[TO DO]
Output only the lines from the one holding "Agregar al carrito (462, 733)" to the end of the data below, please, copied exactly.

[RECORD EXCERPTS]
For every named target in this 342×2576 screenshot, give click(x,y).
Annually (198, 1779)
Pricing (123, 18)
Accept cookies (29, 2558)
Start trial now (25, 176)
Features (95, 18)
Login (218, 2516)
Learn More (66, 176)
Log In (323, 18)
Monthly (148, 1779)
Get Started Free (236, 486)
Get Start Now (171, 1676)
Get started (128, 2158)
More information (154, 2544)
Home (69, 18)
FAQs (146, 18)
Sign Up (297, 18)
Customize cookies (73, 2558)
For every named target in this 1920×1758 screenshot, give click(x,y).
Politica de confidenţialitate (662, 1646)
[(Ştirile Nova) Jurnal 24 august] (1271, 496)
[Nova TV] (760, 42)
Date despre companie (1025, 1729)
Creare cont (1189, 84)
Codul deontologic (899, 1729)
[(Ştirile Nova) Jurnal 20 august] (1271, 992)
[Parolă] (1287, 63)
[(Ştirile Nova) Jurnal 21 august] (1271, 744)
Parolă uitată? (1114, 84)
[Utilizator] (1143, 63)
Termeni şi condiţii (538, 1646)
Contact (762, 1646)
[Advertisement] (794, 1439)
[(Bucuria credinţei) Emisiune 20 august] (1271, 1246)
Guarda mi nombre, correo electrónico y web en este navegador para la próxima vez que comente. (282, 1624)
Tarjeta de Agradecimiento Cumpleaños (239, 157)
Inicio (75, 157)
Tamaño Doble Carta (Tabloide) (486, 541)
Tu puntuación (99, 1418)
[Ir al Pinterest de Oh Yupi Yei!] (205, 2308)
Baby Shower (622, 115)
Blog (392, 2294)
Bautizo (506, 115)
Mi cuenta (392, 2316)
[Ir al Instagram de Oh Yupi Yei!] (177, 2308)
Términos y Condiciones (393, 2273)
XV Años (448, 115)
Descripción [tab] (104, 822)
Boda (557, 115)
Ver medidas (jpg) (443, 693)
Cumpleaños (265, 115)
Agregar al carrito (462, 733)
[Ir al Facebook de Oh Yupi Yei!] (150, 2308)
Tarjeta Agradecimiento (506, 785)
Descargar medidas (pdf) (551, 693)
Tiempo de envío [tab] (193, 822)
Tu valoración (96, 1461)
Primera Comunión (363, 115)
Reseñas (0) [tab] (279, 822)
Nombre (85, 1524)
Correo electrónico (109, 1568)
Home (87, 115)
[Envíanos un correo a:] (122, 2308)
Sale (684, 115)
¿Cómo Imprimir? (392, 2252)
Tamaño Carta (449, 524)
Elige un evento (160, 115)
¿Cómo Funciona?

[OUTPUT OF THE TASK]
Agregar al carrito (462, 733)
[Ir al Facebook de Oh Yupi Yei!] (150, 2308)
Tarjeta Agradecimiento (506, 785)
Descargar medidas (pdf) (551, 693)
Tiempo de envío [tab] (193, 822)
Tu valoración (96, 1461)
Primera Comunión (363, 115)
Reseñas (0) [tab] (279, 822)
Nombre (85, 1524)
Correo electrónico (109, 1568)
Home (87, 115)
[Envíanos un correo a:] (122, 2308)
Sale (684, 115)
¿Cómo Imprimir? (392, 2252)
Tamaño Carta (449, 524)
Elige un evento (160, 115)
¿Cómo Funciona?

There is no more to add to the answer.